Stored data:
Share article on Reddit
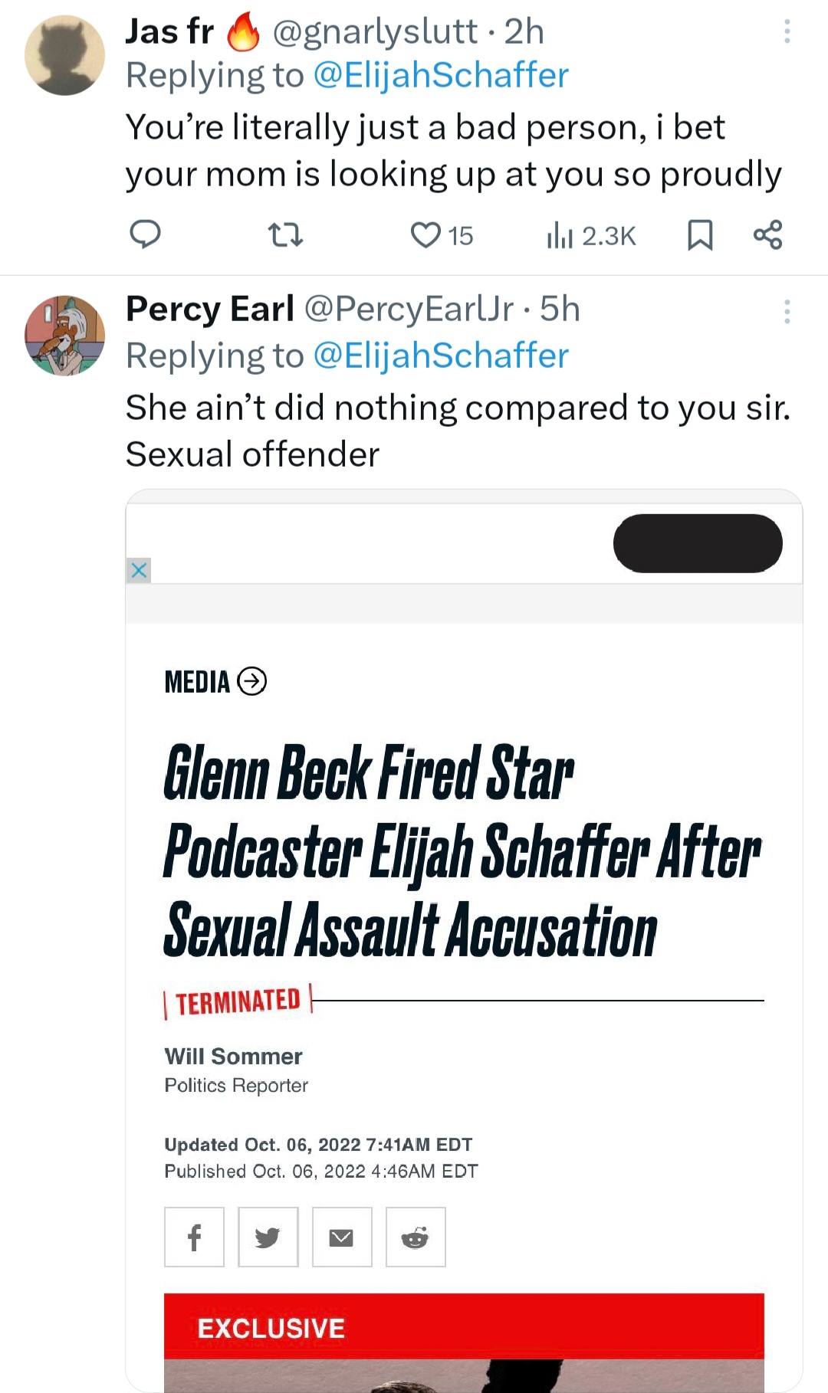The height and width of the screenshot is (1393, 828). click(416, 1237)
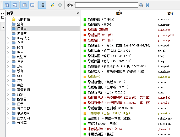Close the 目录 panel with its X

(78, 13)
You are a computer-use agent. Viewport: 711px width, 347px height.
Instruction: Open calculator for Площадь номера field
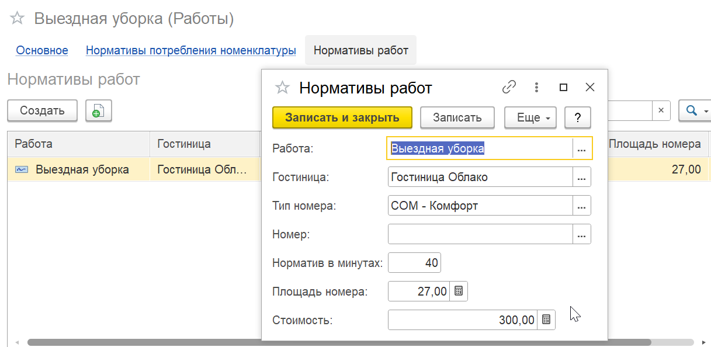(459, 291)
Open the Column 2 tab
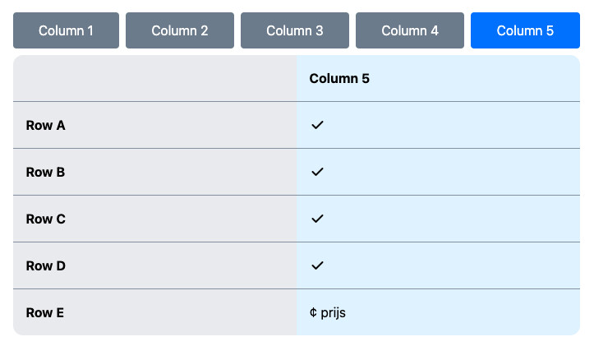Image resolution: width=594 pixels, height=346 pixels. (x=180, y=31)
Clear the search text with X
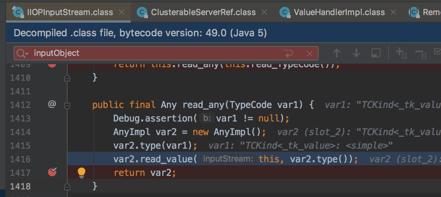The height and width of the screenshot is (197, 441). pyautogui.click(x=309, y=53)
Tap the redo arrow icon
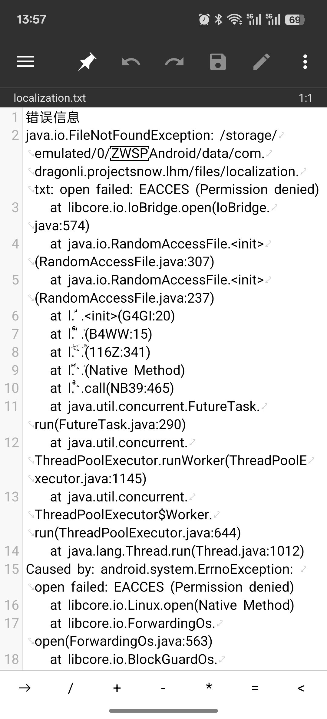Screen dimensions: 327x719 (174, 62)
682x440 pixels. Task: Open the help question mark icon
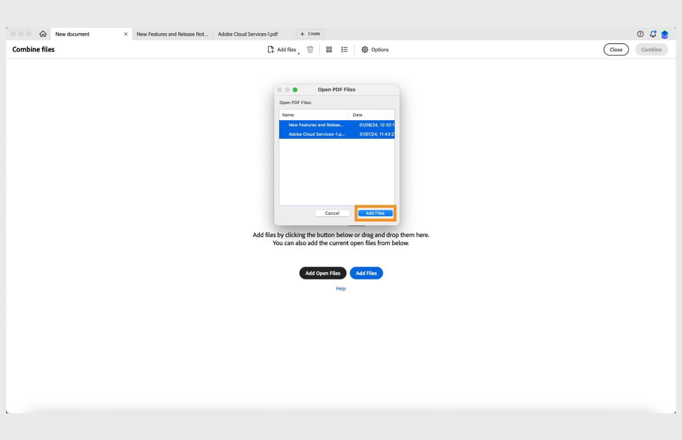pyautogui.click(x=640, y=34)
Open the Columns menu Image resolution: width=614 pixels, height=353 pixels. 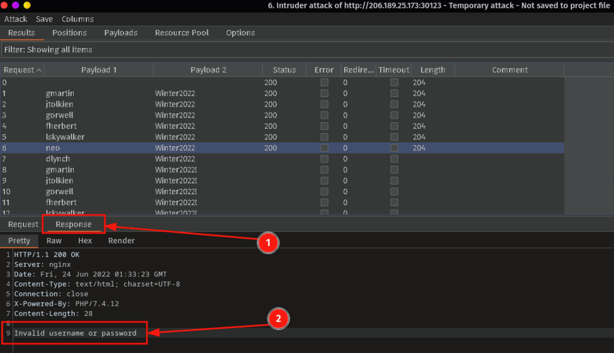[x=77, y=19]
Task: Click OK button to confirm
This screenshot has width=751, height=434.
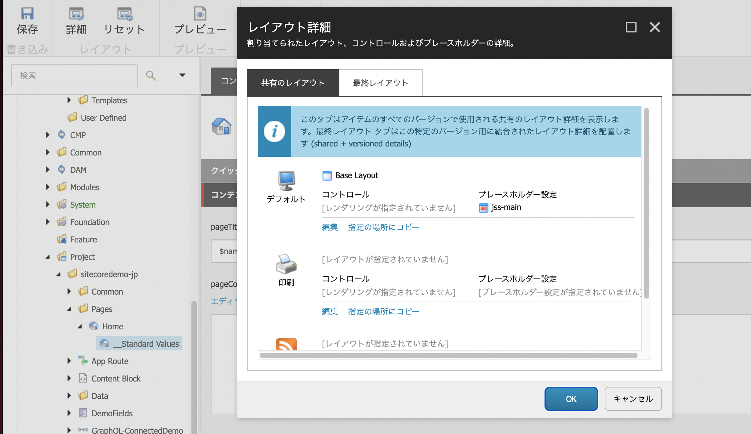Action: [571, 398]
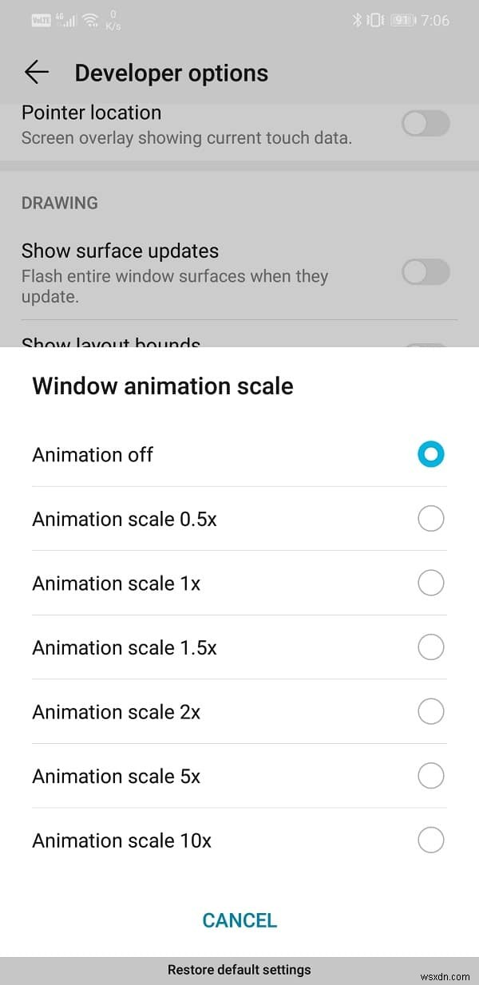479x985 pixels.
Task: Click Restore default settings
Action: [240, 969]
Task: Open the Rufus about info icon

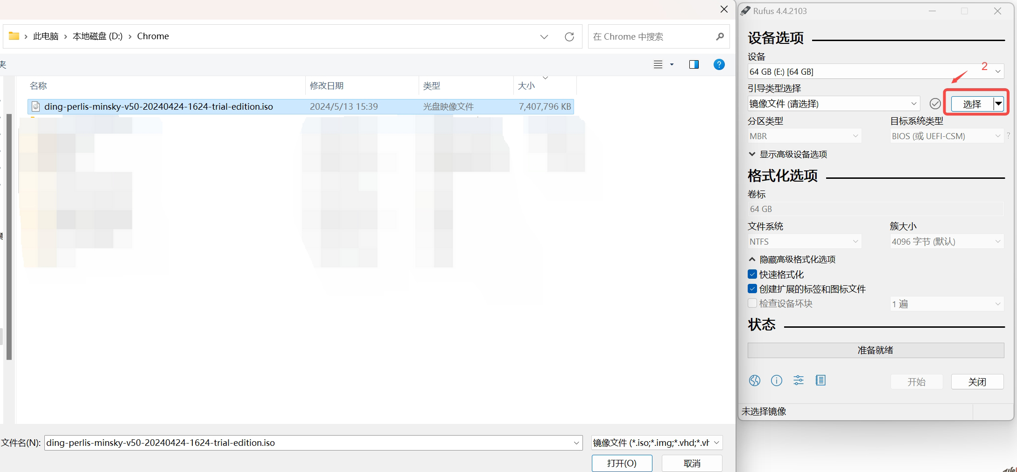Action: click(776, 380)
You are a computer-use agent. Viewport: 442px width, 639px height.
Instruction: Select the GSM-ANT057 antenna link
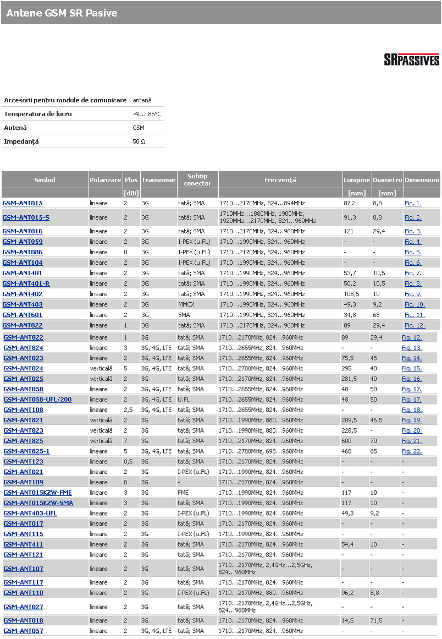pyautogui.click(x=23, y=631)
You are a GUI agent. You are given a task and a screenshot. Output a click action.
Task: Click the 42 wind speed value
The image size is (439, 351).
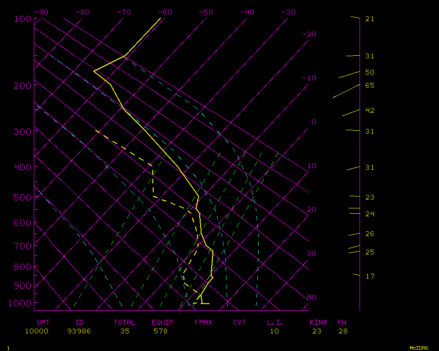[x=370, y=110]
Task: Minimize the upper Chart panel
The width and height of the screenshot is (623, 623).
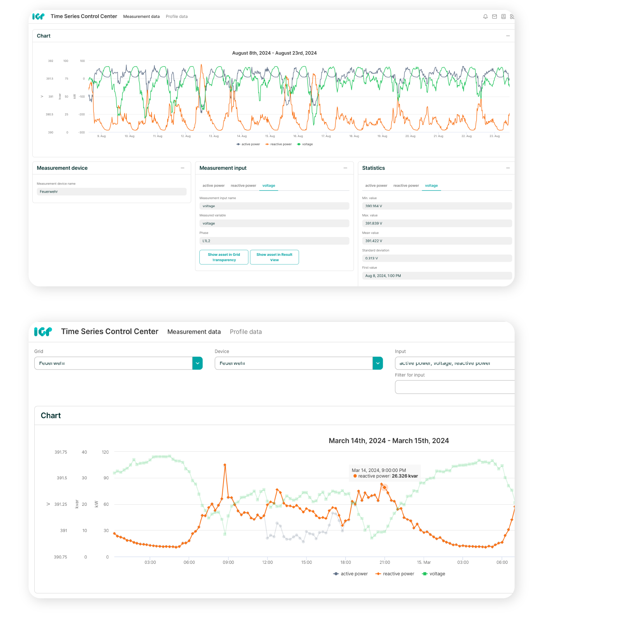Action: (507, 36)
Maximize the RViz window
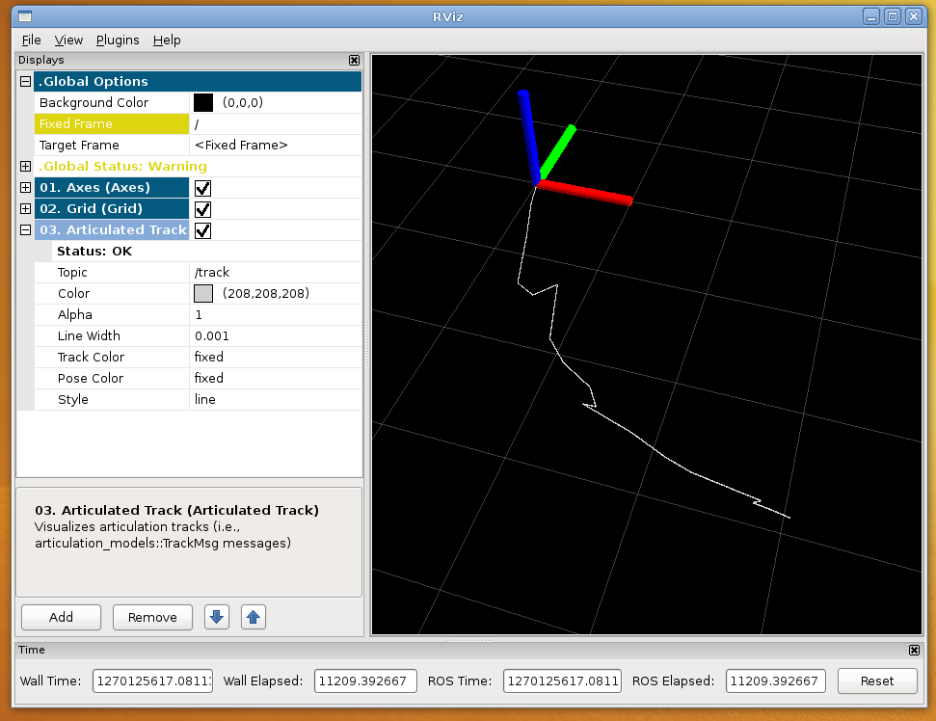This screenshot has width=936, height=721. point(892,16)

Exercise requirements: What lines above contain the string "computer"? Copy all of them.

Answer to this task:
You are a computer-use agent. Viewport: 711px width, 347px height.
You are a computer-use agent. Viewport: 442px width, 639px height.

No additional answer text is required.